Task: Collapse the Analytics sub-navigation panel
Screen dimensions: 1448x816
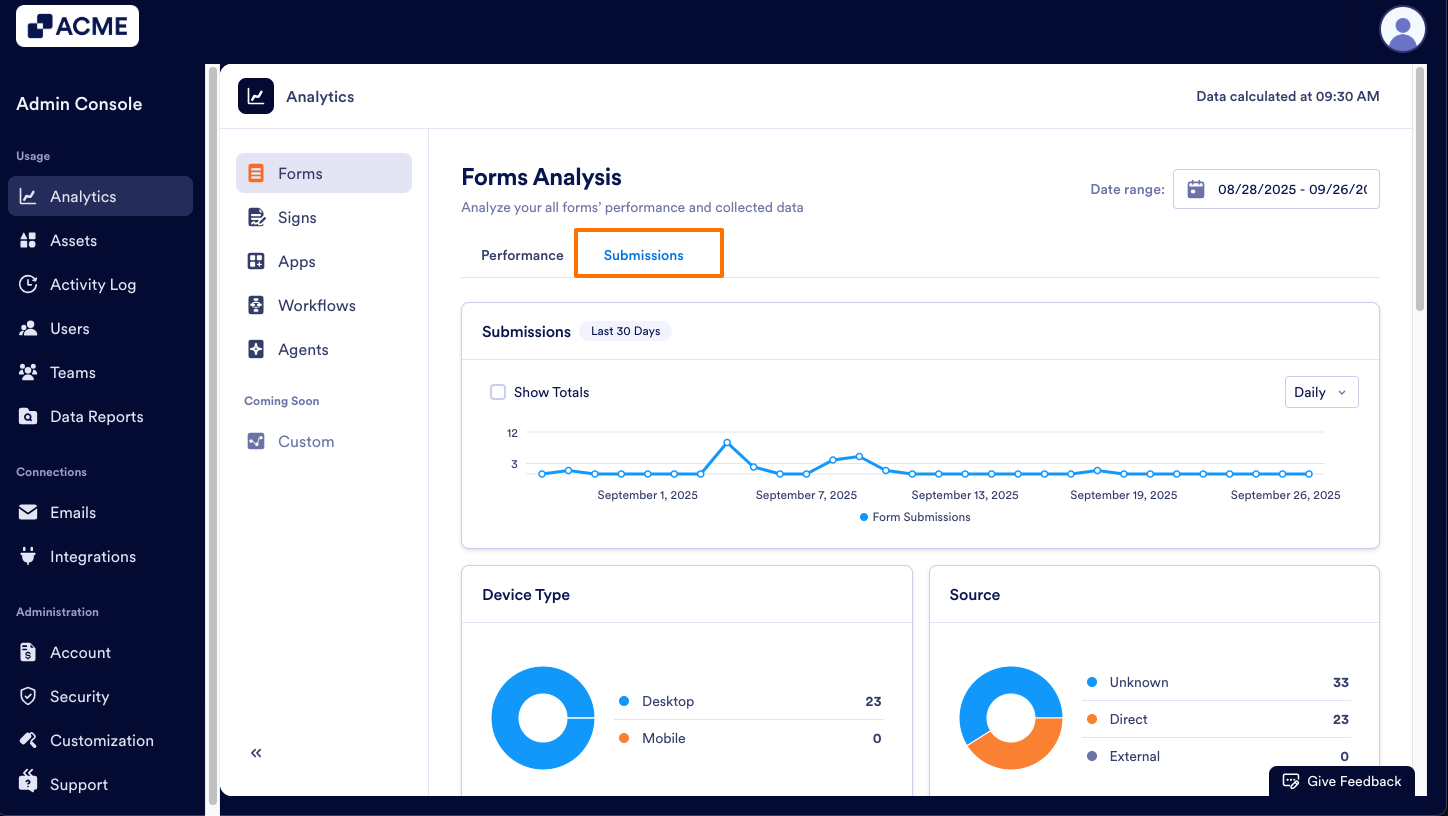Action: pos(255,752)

* * *

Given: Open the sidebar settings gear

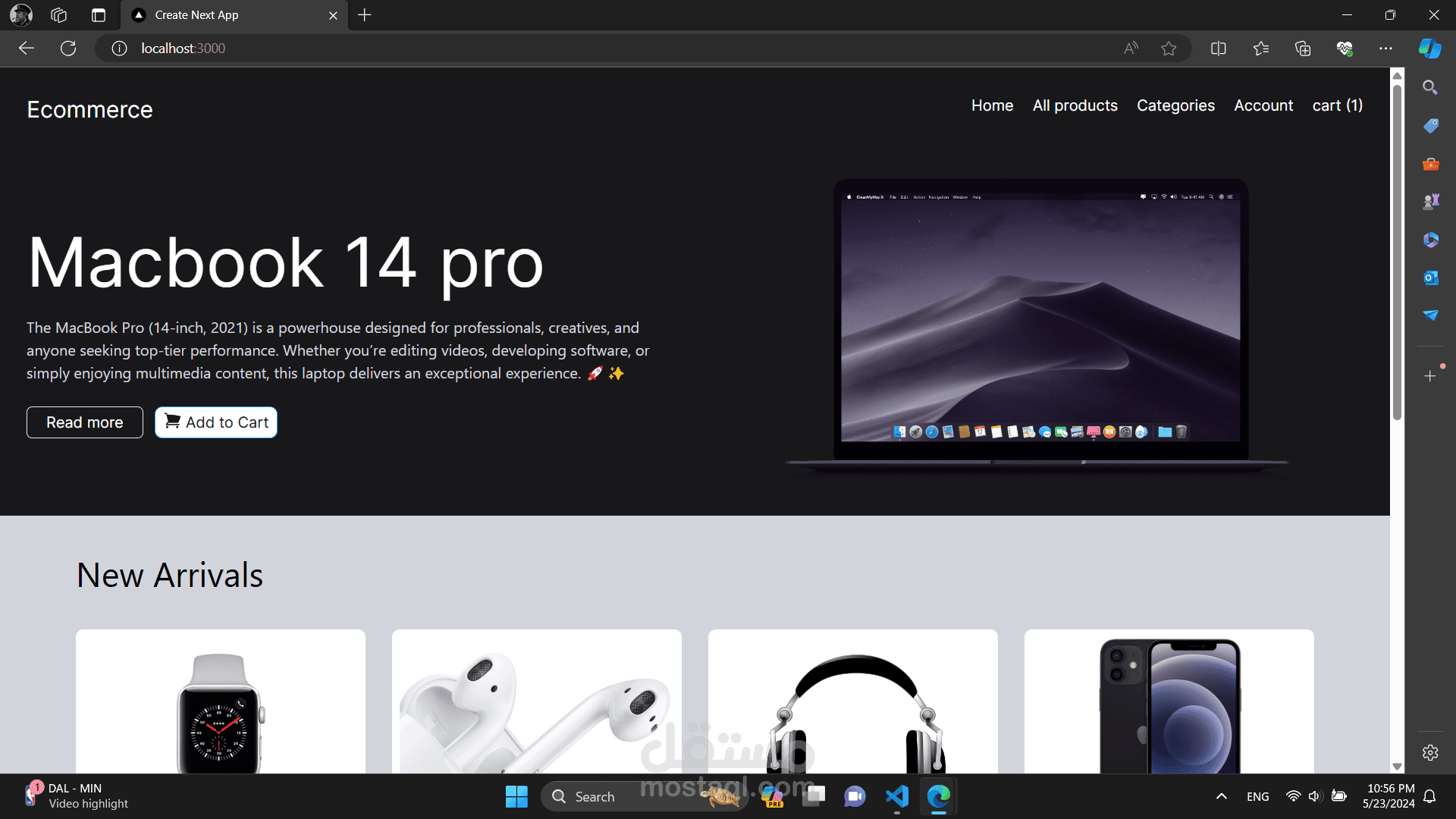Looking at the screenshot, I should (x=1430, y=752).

* * *

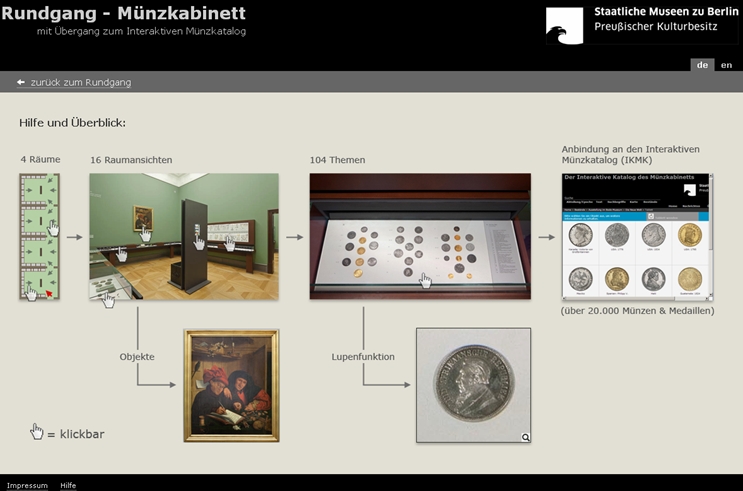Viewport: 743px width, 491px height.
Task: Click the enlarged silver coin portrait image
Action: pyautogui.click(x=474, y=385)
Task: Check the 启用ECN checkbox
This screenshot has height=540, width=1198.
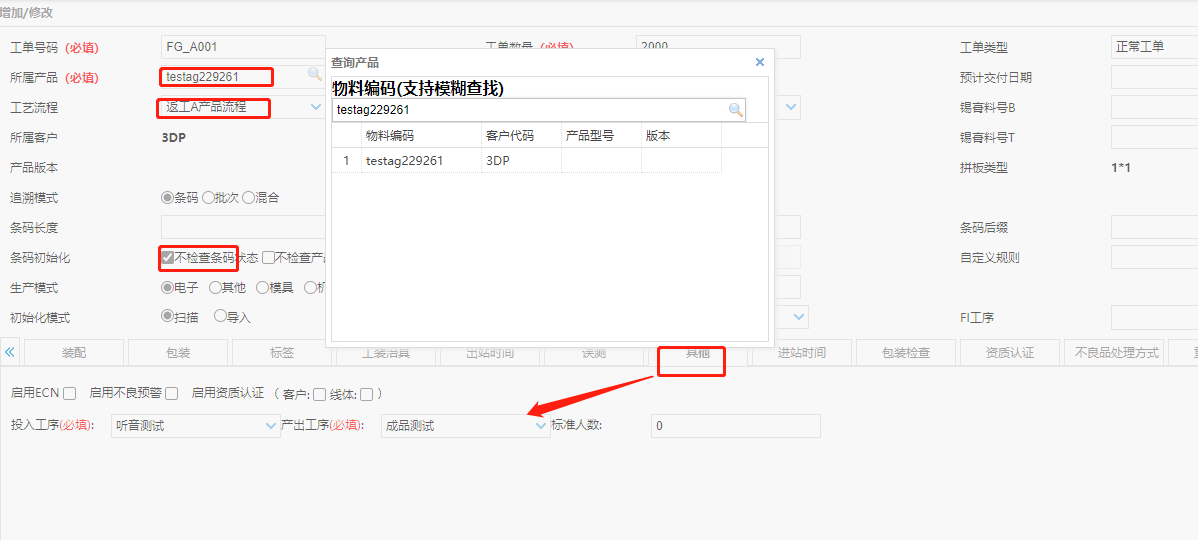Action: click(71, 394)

Stated exercise:
Change "Analytics" to "Reports" in the entries between the lines holding "Task: Collapse the" and "Action: pos(255,752)", inclusive, and reproduce those lines with nothing else altered. Leave the pictures out.

Output for this exercise:
Task: Collapse the Reports sub-navigation panel
Screen dimensions: 1448x816
Action: pos(255,752)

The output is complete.